Ha vinto il fronte guidato dall’ex presidente conservatore Álvaro Uribe, che fino all’ultimo ha tuonato contro l’«impunità» concessa alla guerriglia. Ma ha vinto soprattutto l’astensionismo (oltre il 60%) e l’inerzia di un Paese sempre più polarizzato fra le aree rurali, che più hanno sofferto gli orrori della guerra civile – e hanno in maggioranza scelto il Sì —, e le regioni centrali, più urbanizzate, dove hanno invece prevalso il rancore o l’apatia. Solo a Bogotà, Barranquilla e Cali è passato il Sì.
Il processo di pace comunque non si ferma. Lo ha garantito il presidente Santos che ha subito convocato a Palacio de Nariño, sua sede ufficiale, tutte le parti politiche (ma Uribe non si è presentato). E poco dopo anche il comandante delle Farc, Rodrigo Londoño «Timochenko», ha detto dall’Avana, dove si sono svolti per quattro anni i negoziati, che la guerriglia continuerà a rispettare il cessate il fuoco. «Questo esito esige da noi un impegno ancora più forte – ha detto —, perché ora bisogna offrire diverse letture ed analisi di quello che è successo, per vedere cosa c’è da correggere».
Nessuno si aspettava il risultato, e lo conferma il fatto che nei palazzi del potere non era stato preparato un Piano B in caso di sconfitta al plebiscito.
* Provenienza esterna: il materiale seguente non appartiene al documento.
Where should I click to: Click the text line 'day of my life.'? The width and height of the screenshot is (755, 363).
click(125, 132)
Qualcuno ha dato la colpa alle piogge violente che l’uragano Matthew ha scaricato sulla regione del Caribe, ma la verità è che il No ha vinto in zone dove gli analisti assicuravano una facile vittoria del «fronte pacifista». Non è bastata la stretta di mano fra i due ex nemici, Santos e Timochenko, alla firma solenne della pace, lo scorso 26 settembre, né i sorrisi alle loro spalle di Ban Ki-moon, il segretario generale dell’Onu che aveva garantito la sua supervisione, e del segretario di Stato Usa John Kerry.
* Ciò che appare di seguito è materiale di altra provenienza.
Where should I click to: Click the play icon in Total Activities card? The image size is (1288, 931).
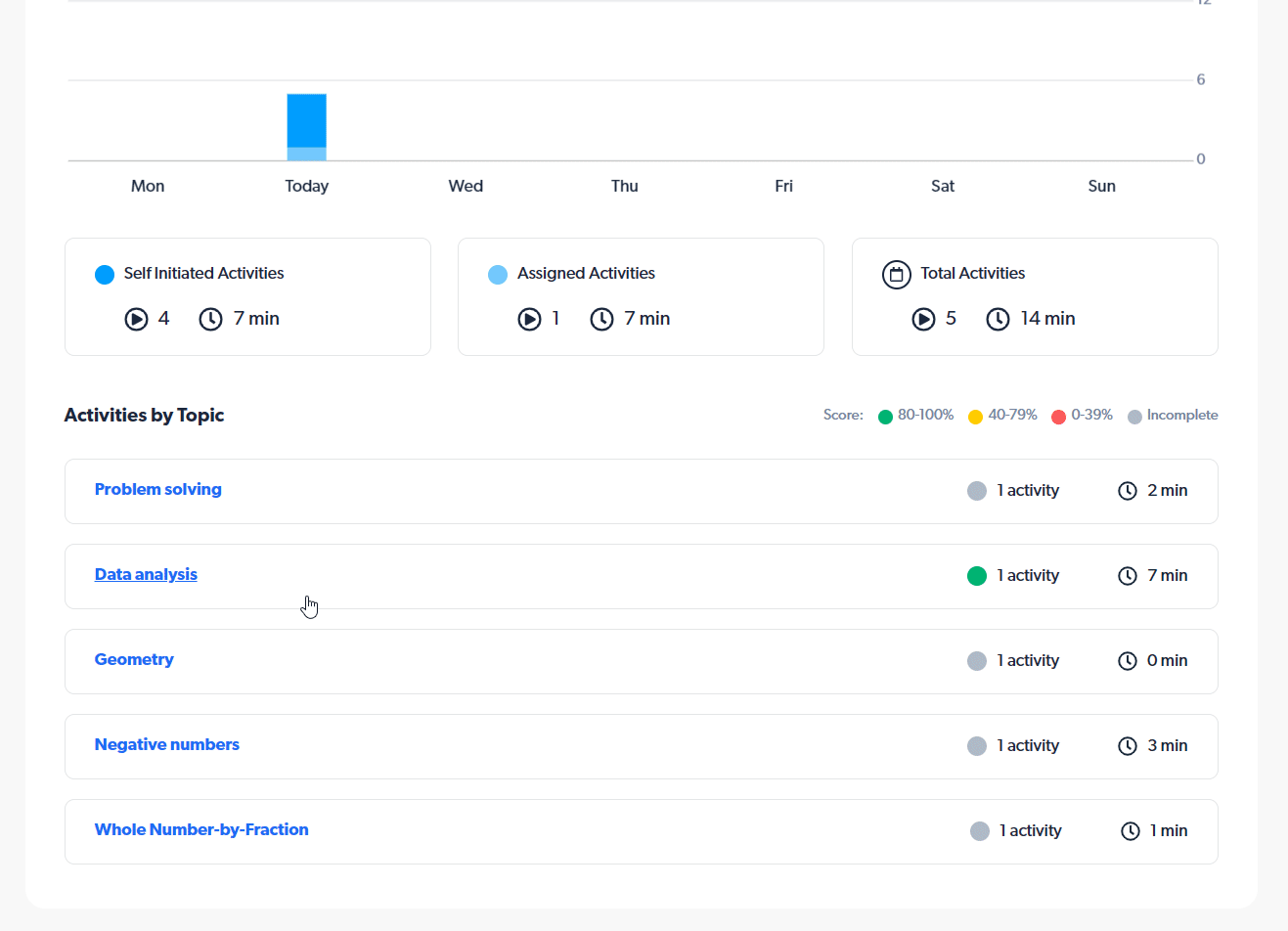(x=923, y=319)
Ha vinto il sospetto. «La pace crea illusione», ha ribadito ieri il senatore Uribe, pur dicendosi però disponibile a un «grande patto nazionale» con Santos, che era ministro della Difesa sotto la sua presidenza.
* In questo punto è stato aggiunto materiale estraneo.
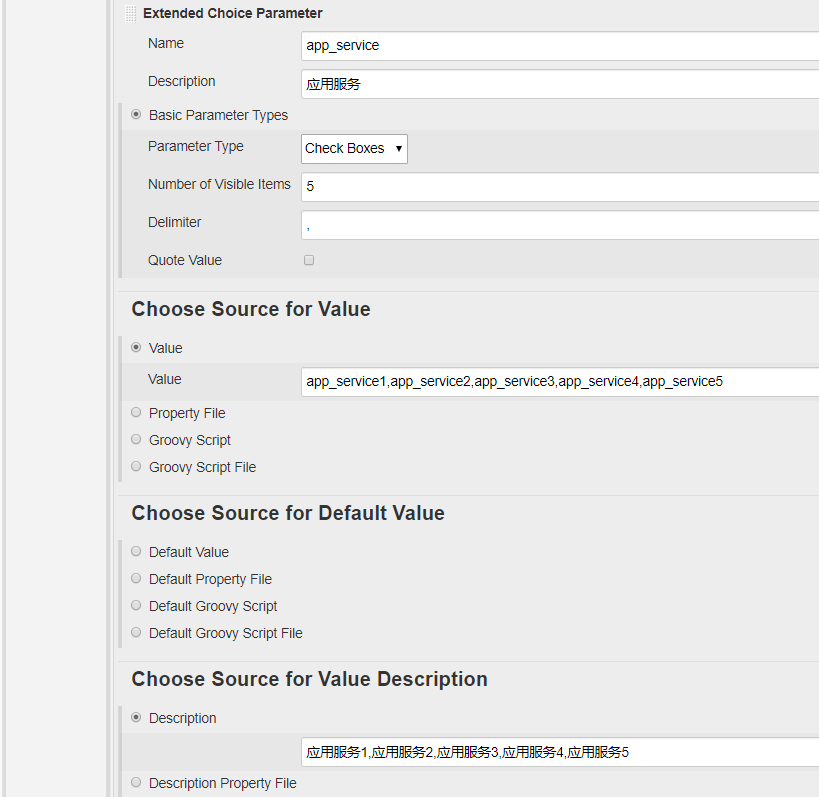Viewport: 819px width, 797px height.
Task: Select the Default Value radio button
Action: point(136,552)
Oltre al disarmo dei circa 7000 guerriglieri, che avrebbero dovuto auto-confinarsi in venti zone transitorie di «normalizzazione», gli accordi prevedevano una riforma agraria, la partecipazione politica degli ex ribelli, «senza rappresaglia», generosi aiuti economici per il loro reinserimento nella vita civile, un programma nazionale di sostituzione delle coltivazioni di coca e un’ampia amnistia. È stato quest’ultimo punto – assieme al prospettato aumento delle tasse per coprire i costi del processo – a convincere molti colombiani a rifiutare questa pace. I ribelli e i militari che avessero confessato i loro crimini di guerra in base all’accordo avrebbero infatti evitato il carcere, tranne che per i delitti più gravi, puniti al massimo con pene tra i 5 e gli 8 anni.
Santos ha riconosciuto subito la sconfitta, ma si è sforzato di mostrarsi sereno: in fondo, ha detto, «tutti, senza eccezioni, vogliono la pace».